• Dataset entries:

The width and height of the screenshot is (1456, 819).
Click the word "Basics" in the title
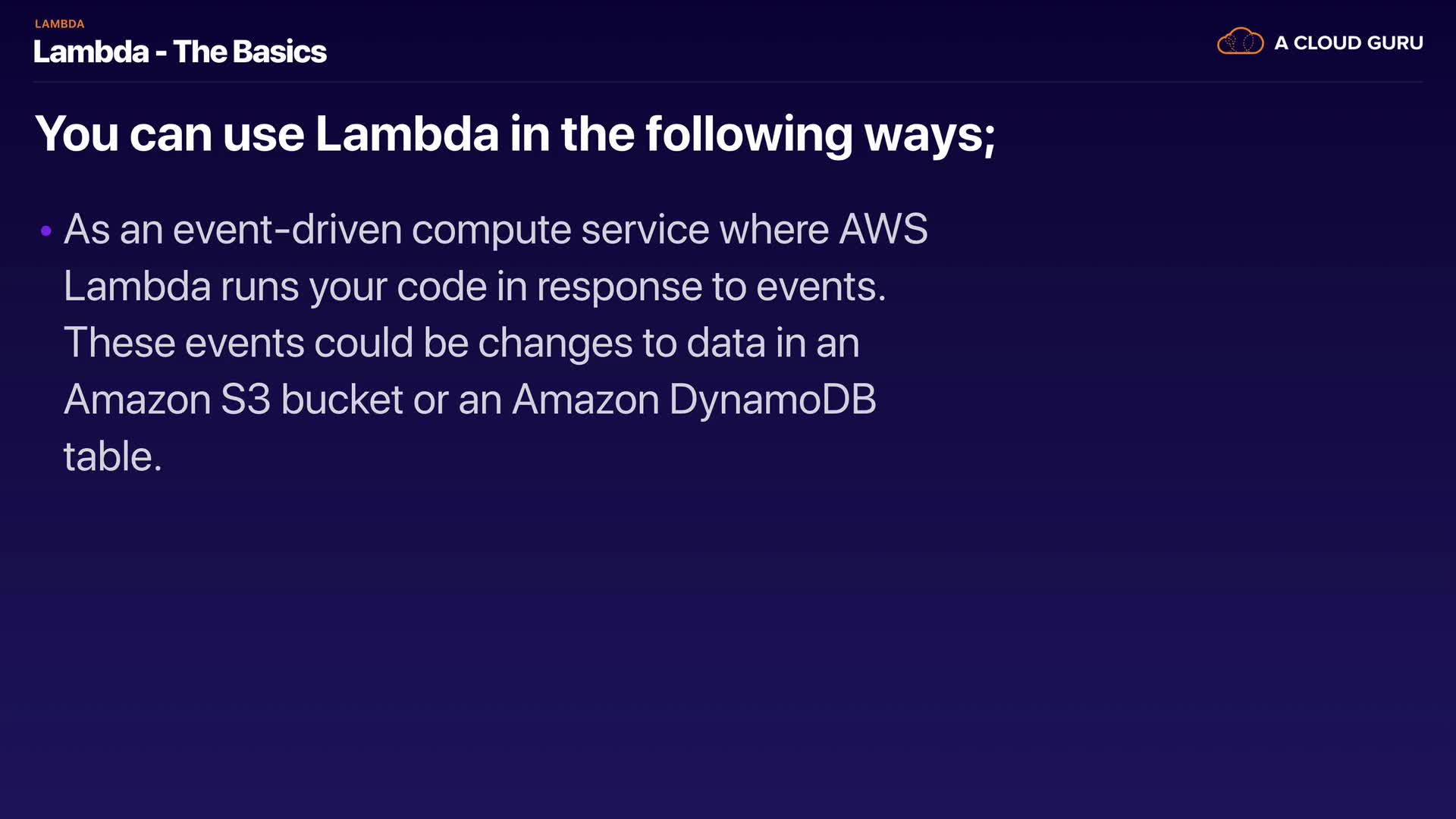[x=279, y=52]
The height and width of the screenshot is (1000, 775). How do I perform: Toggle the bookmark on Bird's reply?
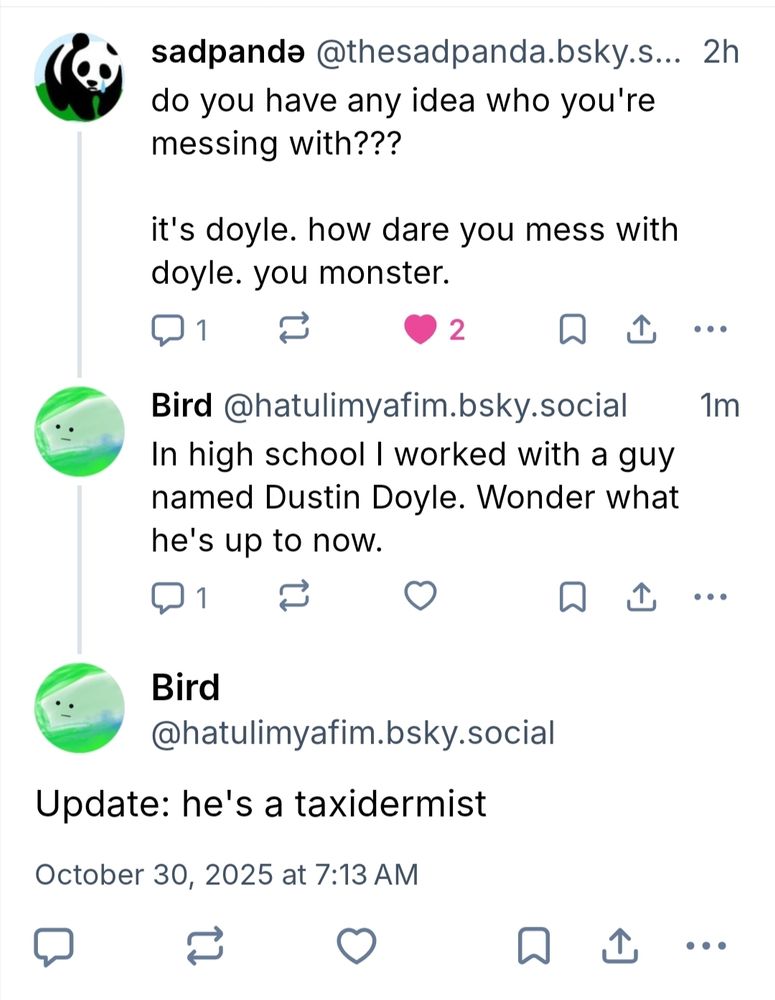pyautogui.click(x=572, y=595)
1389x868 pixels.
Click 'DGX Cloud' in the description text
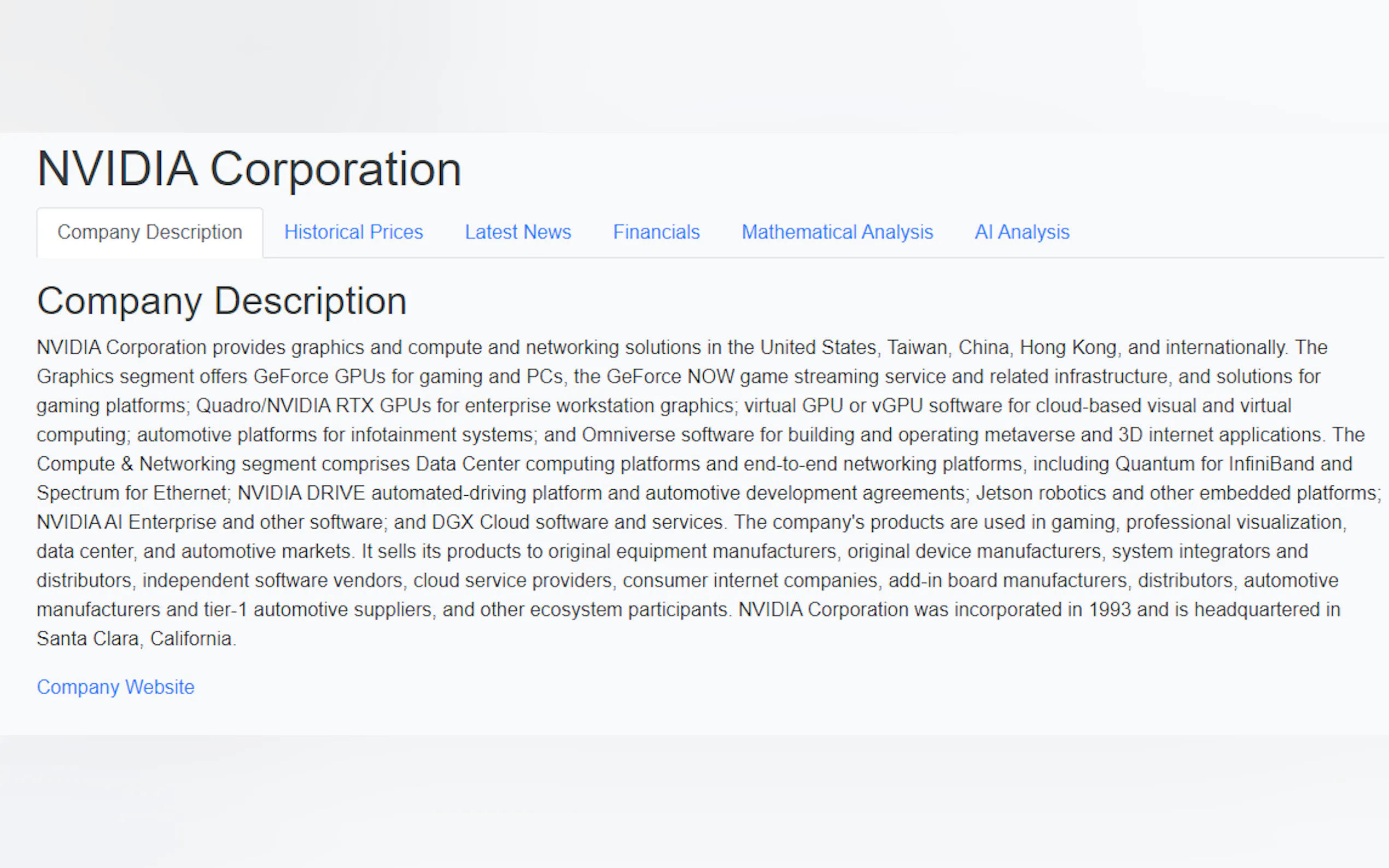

• Brief:
Copy all of the data above word for word, leaving out the pictures.

• Response to the task:
The width and height of the screenshot is (1456, 819).
Click the word "Basics" in the title
[x=279, y=52]
The height and width of the screenshot is (1000, 775). How do I perform: Toggle the bookmark on Bird's reply?
pyautogui.click(x=572, y=595)
1389x868 pixels.
Click 'DGX Cloud' in the description text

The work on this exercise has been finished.